School of Mathematical Sciences, The University of Adelaide, Adelaide 5005, Australia.
College of Science and Engineering, Flinders University, GPO Box 2100, Adelaide5001, Australia.
J Theor Biol. 2021 Aug 21;523:110715. doi: 10.1016/j.jtbi.2021.110715. Epub 2021 Apr 20.

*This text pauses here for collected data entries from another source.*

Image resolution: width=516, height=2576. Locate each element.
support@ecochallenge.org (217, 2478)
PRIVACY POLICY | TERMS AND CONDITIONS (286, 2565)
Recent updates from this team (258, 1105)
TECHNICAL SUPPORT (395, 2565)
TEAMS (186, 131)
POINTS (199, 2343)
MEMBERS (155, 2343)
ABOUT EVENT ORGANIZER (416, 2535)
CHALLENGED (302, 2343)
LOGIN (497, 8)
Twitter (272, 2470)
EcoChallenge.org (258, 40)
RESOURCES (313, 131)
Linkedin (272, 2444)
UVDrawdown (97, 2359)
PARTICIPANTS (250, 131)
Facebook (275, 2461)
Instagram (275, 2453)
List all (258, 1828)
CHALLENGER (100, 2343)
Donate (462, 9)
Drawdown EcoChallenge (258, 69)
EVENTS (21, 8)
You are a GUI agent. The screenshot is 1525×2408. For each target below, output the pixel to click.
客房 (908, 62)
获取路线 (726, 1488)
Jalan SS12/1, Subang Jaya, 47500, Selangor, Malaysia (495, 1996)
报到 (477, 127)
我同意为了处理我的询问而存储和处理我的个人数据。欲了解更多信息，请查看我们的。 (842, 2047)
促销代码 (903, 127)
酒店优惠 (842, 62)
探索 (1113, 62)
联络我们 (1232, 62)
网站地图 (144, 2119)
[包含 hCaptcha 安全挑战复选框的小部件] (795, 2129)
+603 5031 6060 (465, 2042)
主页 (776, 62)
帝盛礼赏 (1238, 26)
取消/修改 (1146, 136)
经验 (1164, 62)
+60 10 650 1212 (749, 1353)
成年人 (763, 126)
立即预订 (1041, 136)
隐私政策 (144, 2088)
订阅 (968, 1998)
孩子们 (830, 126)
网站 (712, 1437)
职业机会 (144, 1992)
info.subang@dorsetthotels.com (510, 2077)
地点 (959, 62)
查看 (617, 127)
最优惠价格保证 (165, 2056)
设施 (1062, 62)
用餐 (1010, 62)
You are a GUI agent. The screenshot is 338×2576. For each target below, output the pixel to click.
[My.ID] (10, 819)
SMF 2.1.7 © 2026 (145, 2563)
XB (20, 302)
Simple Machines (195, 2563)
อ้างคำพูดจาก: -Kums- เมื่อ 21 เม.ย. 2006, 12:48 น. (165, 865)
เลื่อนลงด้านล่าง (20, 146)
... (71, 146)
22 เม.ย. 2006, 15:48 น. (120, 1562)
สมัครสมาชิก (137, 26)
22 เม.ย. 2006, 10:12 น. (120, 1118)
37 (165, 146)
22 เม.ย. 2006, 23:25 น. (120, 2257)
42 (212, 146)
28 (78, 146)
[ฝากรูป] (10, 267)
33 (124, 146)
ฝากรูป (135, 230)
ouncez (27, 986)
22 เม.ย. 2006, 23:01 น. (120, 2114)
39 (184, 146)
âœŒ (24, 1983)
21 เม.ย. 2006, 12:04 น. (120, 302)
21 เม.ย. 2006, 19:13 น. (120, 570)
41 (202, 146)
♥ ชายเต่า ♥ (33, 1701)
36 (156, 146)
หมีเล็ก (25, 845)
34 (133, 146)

Biological experiments have shown that yeast can be restricted to grow in a uniaxial direction, vertically upwards from an agar plate to form a colony. The growth occurs as a consequence of cell proliferation driven by a nutrient supply at the base of the colony, and the height of the colony has been observed to increase linearly with time. Within the colony the nutrient concentration is non-constant and yeast cells throughout the colony will therefore not have equal access to nutrient, resulting in non-uniform growth. In this work, an agent based model is developed to predict the microscopic spatial distribution of labelled cells within the colony when the probability of cell proliferation can vary in space and time. We also describe a method for determining the average trajectories or pathlines of labelled cells within a colony growing in a uniaxial direction, enabling us to connect the microscopic and macroscopic behaviours of the system. We present results for six cases, which involve different assumptions for the presence or absence of a quiescent region (where no cell proliferation occurs), the size of the proliferative region, and the spatial variation of proliferation rates within the proliferative region. These six cases are designed to provide qualitative insight into likely growth scenarios whilst remaining amenable to analysis. We compare our macroscopic results to experimental observations of uniaxial colony growth for two cases where only a fixed number of cells at the base of the colony can proliferate. The model predicts that the height of the colony will increase linearly with time in both these cases, which is consistent with experimental observations. However, our model shows how different functional forms for the spatial dependence of the proliferation rate can be distinguished by tracking the pathlines of cells at different positions in the colony. More generally, our methodology can be applied to other biological systems exhibiting uniaxial growth, providing a framework for classifying or determining regions of uniform and non-uniform growth.
生物实验表明,酵母可以被限制在琼脂平板上沿单轴方向向上生长,形成菌落。这种生长是由于菌落底部的营养供应驱动的细胞增殖引起的,并且观察到菌落的高度随时间呈线性增加。在菌落内,营养浓度不是恒定的,因此菌落中的酵母细胞不会平等地获得营养,导致生长不均匀。在这项工作中,我们开发了一个基于代理的模型,用于预测当细胞增殖概率可以随空间和时间变化时,标记细胞在菌落内的微观空间分布。我们还描述了一种方法,用于确定在单轴方向上生长的菌落中标记细胞的平均轨迹或路径线,从而使我们能够将系统的微观和宏观行为联系起来。我们提出了六种情况的结果,这些情况涉及到有无静止区(无细胞增殖发生)、增殖区大小以及增殖区内增殖率的空间变化的不同假设。这六种情况旨在提供定性的增长情景洞察,同时仍易于分析。我们将我们的宏观结果与两种情况下单轴菌落生长的实验观察结果进行了比较,在这两种情况下,只有菌落底部的固定数量的细胞可以增殖。模型预测在这两种情况下,菌落的高度将随时间呈线性增加,这与实验观察结果一致。然而,我们的模型表明,通过跟踪菌落中不同位置的细胞路径线,可以区分增殖率的空间依赖性的不同函数形式。更一般地说,我们的方法可以应用于表现出单轴生长的其他生物系统,为分类或确定均匀和不均匀生长区域提供框架。